(Pixel coordinate grounding data)
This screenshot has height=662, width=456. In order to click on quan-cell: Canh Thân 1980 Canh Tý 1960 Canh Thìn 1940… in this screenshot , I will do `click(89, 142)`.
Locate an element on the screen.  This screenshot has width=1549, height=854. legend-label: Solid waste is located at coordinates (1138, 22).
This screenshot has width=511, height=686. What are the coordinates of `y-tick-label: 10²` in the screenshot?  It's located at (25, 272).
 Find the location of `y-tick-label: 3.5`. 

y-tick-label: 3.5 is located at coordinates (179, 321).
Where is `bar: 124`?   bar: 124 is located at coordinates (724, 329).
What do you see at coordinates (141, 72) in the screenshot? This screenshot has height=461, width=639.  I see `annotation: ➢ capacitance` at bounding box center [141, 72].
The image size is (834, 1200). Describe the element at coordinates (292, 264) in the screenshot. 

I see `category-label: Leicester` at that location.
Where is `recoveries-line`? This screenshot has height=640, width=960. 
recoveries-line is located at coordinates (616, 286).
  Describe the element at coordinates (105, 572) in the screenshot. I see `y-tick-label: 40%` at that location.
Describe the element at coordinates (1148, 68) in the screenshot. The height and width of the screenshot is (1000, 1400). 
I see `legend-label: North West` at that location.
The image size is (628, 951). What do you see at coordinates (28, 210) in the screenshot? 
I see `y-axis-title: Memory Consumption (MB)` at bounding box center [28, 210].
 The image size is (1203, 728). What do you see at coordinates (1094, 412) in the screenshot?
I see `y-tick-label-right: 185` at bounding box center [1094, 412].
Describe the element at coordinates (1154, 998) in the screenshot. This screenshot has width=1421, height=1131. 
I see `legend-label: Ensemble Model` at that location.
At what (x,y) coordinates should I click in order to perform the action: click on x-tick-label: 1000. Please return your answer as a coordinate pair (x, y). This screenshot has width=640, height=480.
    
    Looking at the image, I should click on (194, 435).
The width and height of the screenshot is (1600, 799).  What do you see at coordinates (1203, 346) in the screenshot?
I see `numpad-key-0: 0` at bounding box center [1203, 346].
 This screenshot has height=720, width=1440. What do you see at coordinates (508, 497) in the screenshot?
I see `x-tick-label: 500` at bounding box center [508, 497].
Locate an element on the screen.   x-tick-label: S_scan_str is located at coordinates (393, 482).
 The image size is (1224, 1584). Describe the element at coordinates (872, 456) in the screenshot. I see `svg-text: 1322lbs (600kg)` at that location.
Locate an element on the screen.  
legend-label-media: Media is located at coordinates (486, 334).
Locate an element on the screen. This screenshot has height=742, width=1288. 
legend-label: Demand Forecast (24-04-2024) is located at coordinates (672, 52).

Exercise prompt: Reproduce the rows between the line containing "coordinates (724, 329)." and the line containing "center [508, 497].", inclusive.

Expected answer:
Where is `bar: 124`?   bar: 124 is located at coordinates (724, 329).
What do you see at coordinates (141, 72) in the screenshot? This screenshot has height=461, width=639.  I see `annotation: ➢ capacitance` at bounding box center [141, 72].
The image size is (834, 1200). Describe the element at coordinates (292, 264) in the screenshot. 

I see `category-label: Leicester` at that location.
Where is `recoveries-line`? This screenshot has height=640, width=960. 
recoveries-line is located at coordinates (616, 286).
  Describe the element at coordinates (105, 572) in the screenshot. I see `y-tick-label: 40%` at that location.
Describe the element at coordinates (1148, 68) in the screenshot. The height and width of the screenshot is (1000, 1400). 
I see `legend-label: North West` at that location.
The image size is (628, 951). What do you see at coordinates (28, 210) in the screenshot? 
I see `y-axis-title: Memory Consumption (MB)` at bounding box center [28, 210].
 The image size is (1203, 728). What do you see at coordinates (1094, 412) in the screenshot?
I see `y-tick-label-right: 185` at bounding box center [1094, 412].
Describe the element at coordinates (1154, 998) in the screenshot. This screenshot has width=1421, height=1131. 
I see `legend-label: Ensemble Model` at that location.
At what (x,y) coordinates should I click in order to perform the action: click on x-tick-label: 1000. Please return your answer as a coordinate pair (x, y). This screenshot has width=640, height=480.
    
    Looking at the image, I should click on (194, 435).
The width and height of the screenshot is (1600, 799).  What do you see at coordinates (1203, 346) in the screenshot?
I see `numpad-key-0: 0` at bounding box center [1203, 346].
 This screenshot has height=720, width=1440. What do you see at coordinates (508, 497) in the screenshot?
I see `x-tick-label: 500` at bounding box center [508, 497].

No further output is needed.